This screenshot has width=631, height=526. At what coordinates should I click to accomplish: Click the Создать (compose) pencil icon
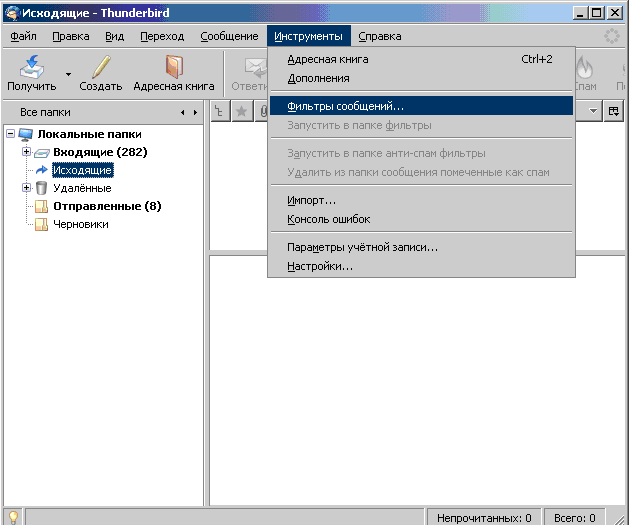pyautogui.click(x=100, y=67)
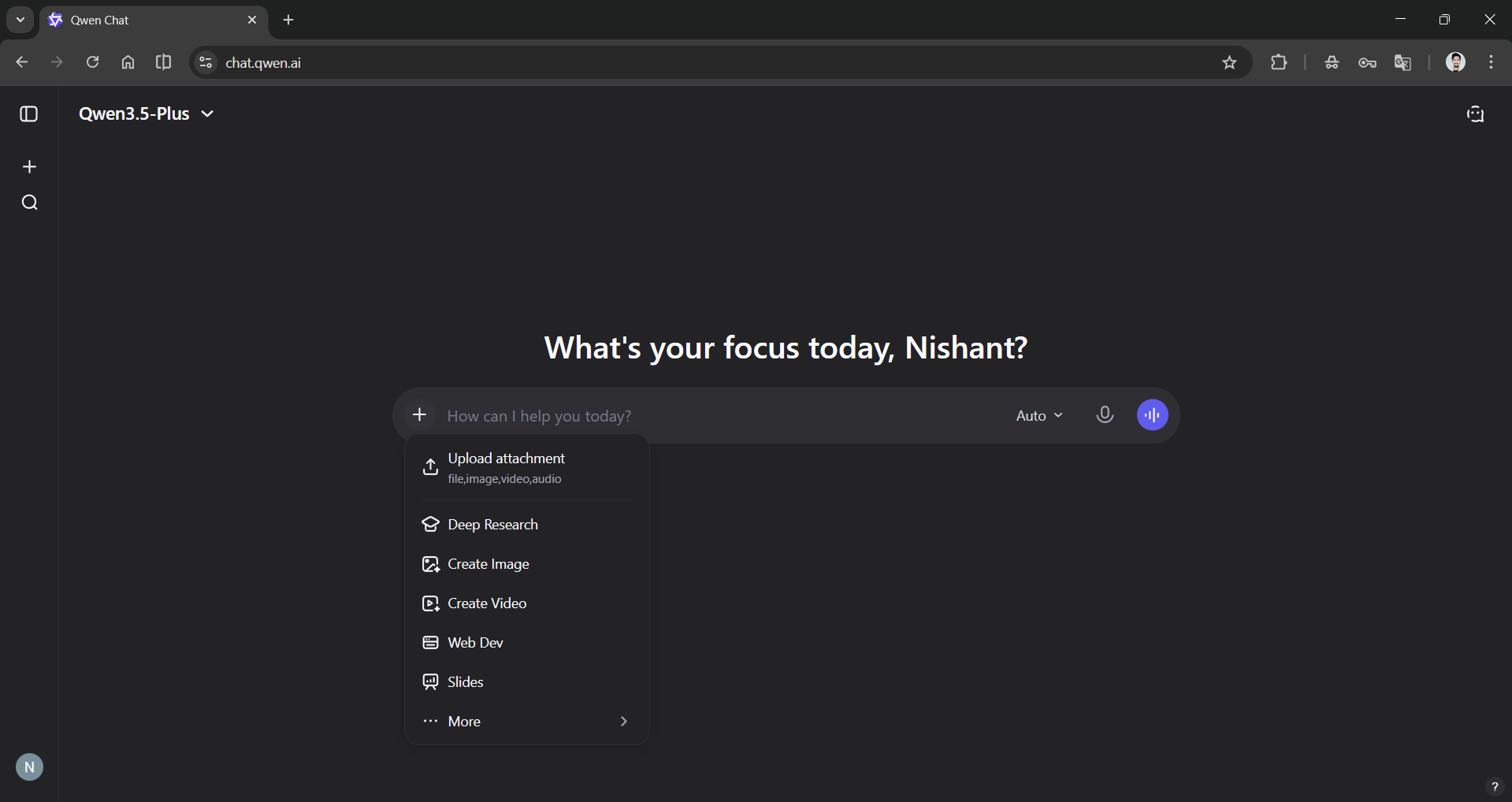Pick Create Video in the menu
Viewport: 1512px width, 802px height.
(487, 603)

____________

**PROBLEM**
Retype the material above word for word, leaving out the pictures.

**RESPONSE TO THE EXERCISE**
This screenshot has width=631, height=526. At what coordinates should I click to accomplish: Click the Создать (compose) pencil icon
pyautogui.click(x=100, y=67)
Pick Create Video in the menu
Viewport: 1512px width, 802px height.
(487, 603)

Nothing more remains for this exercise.